孟子義在教室門口外碰到要出去的周琦,兩個人互相讓著,她滿臉不耐煩看著他,“你能不能讓我先出去?”
“行,你出去”,孟子義讓出路來,話沒講完周琦就消失在眼前,他探頭看過去忍不住說:“脾氣真大啊,為什麼每次見我都要對我這麼特殊。”
“要上課了啊”,孟子義在高嘉旁邊提醒,這是一道驅逐令,也是警鍾。
“就你話多”,見高嘉回去,蘇蔚天話裏有點譴責的意思,下課幾分鍾的時間根本不夠他們聊上幾句話。
彭寺盛不是不清楚,再這樣下去,他要瘋掉,他還是放不下她,不是在瘋掉的路上自殺就是在自殺的路上被叫醒。
“沈珂心,你的作業寫了嗎?給我看一下。

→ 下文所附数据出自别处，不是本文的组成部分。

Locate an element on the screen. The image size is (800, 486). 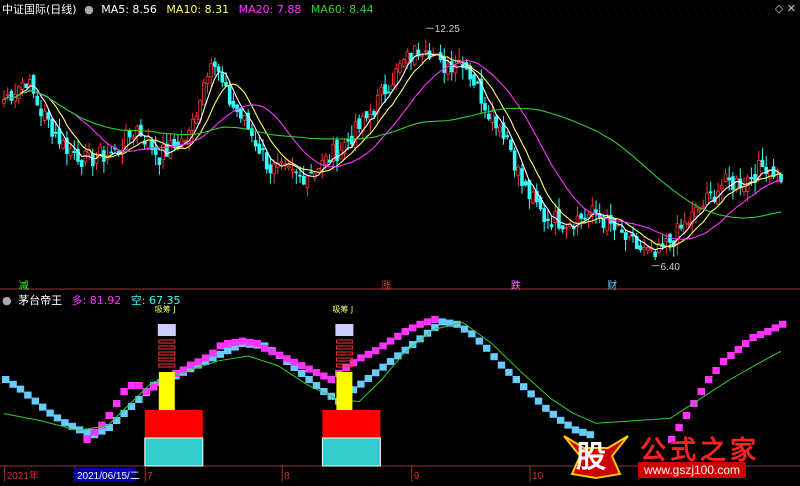
close-icon: ✕ is located at coordinates (792, 8).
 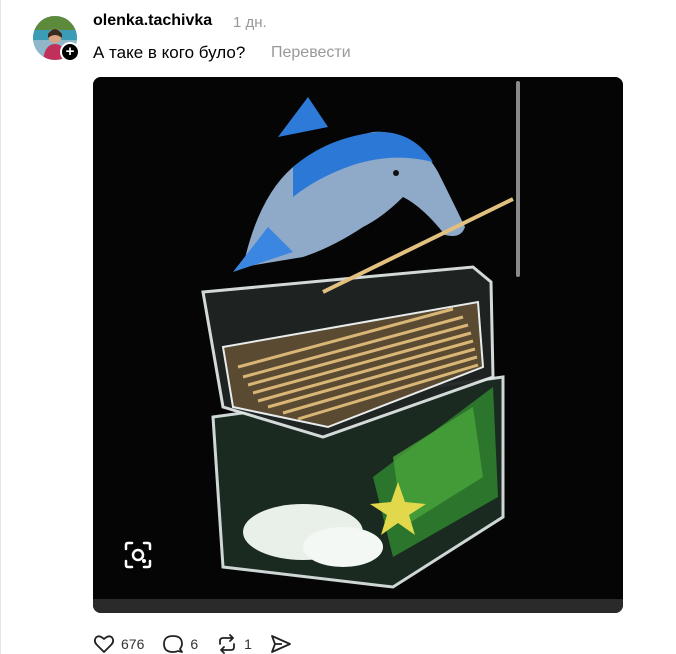 What do you see at coordinates (0, 327) in the screenshot?
I see `left-border` at bounding box center [0, 327].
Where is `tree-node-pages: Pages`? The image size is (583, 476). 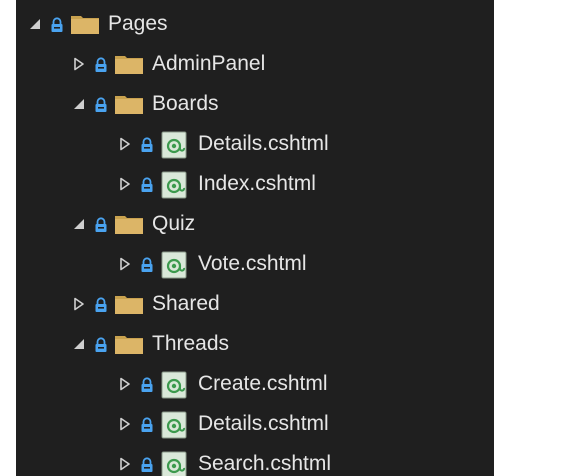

”
所有都避開他,他想大概不需要拯救了,隻要活著就行,埋落就是從失望開始。
彭寺盛嚐試喊她:“高嘉。”
那一聲兩個字,有幾天的想念,呼出來的漣漪在湖麵上隻有輕快,不敢驚動。
“幹嘛?”完全讓他難過的是,這女孩喜怒一點都不留給他,形色之間是陌生人。
“就隻差你的作業了。”
顧著自己寫,沒有看他,她平平的說:“那你去交啊,我等會自己去。”
高嘉給她生疏的感覺不是此刻,是在他沉默的幾秒後那裏。
“我在等你交作業啊。”
這句話聽完後,之前無數次熟悉的場景都在高嘉的耳邊反複,他總是在等她。
腦裏多了一個響頭,沒有即時的回複也想好不會後悔,最後遞給他作業,高嘉在上麵留一張紙條,撫平的字,明確的拒絕。
我有男朋友了,彭寺盛。
九個字,和他毫無關係,但能讓他做個明白人,日後再也不許自己有所回應。
他低頭回答她:“高嘉,我們隻是同學而已。”
就多了一個字,所成立的關係就被定為他自己的深淵,要先找到欺騙自己的理由,才好演出更加的快樂。
“嗯,同學。”
滋長的時間沒給別的變化,教他學來如何長久的忍耐,不是什麼大不了的事情,痛苦竟會因為人生還沒開始就讓你成長,不管是哪種意思,都隱約借墮落來消失一會。緩和兩個人不再尷尬的作為,敞開新生保持界限,他們回不去以前的時候。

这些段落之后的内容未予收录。